Given problem> Recast the entries from the line containing "Where should I click to: Select" through the line containing "coord(504,229)" as a two-column CSV with the columns request and answer and one row per entry. Put each value in a single quoted field, with line breaks turned into spaces.

Word and element location entries>
::::::::::
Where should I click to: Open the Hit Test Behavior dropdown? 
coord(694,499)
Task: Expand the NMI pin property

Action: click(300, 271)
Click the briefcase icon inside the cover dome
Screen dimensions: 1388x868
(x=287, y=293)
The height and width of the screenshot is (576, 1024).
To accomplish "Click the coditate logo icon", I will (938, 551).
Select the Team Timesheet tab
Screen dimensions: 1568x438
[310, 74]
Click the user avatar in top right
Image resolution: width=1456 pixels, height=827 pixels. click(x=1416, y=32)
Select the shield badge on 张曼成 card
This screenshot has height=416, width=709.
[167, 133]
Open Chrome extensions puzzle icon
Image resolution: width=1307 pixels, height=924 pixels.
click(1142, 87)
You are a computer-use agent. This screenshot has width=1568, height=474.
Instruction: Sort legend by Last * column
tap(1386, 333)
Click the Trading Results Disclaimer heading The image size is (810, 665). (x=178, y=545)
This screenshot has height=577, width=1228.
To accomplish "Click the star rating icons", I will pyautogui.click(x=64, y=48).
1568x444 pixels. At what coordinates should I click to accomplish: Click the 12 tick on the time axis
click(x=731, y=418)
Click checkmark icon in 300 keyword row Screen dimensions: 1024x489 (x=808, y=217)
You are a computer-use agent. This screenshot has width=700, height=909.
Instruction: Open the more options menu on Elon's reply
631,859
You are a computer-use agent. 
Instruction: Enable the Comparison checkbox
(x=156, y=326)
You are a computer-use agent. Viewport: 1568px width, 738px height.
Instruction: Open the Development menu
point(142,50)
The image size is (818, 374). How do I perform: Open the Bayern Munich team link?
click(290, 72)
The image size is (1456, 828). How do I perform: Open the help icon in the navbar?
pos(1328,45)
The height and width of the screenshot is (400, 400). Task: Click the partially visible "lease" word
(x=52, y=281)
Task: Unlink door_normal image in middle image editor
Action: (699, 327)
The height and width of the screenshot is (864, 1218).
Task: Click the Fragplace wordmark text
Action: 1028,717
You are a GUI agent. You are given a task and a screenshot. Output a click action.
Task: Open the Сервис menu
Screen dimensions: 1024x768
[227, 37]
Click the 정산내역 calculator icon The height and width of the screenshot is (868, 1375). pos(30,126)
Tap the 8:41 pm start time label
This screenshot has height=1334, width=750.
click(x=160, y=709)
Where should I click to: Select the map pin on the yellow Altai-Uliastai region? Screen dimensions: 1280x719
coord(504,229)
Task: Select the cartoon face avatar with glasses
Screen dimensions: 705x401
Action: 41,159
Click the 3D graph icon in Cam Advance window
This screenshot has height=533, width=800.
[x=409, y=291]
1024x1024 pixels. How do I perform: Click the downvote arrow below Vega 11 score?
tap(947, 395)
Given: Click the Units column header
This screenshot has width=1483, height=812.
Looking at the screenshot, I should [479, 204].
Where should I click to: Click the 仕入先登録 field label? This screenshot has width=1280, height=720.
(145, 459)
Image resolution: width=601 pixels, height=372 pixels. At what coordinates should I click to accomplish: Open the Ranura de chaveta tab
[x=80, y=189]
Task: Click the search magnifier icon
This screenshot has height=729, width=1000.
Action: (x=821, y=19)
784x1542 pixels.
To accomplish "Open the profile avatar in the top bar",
::::::::::
Final answer>
request,answer
"Where should I click to: Select the map pin on the yellow Altai-Uliastai region? Screen dimensions: 1280x719","coord(504,229)"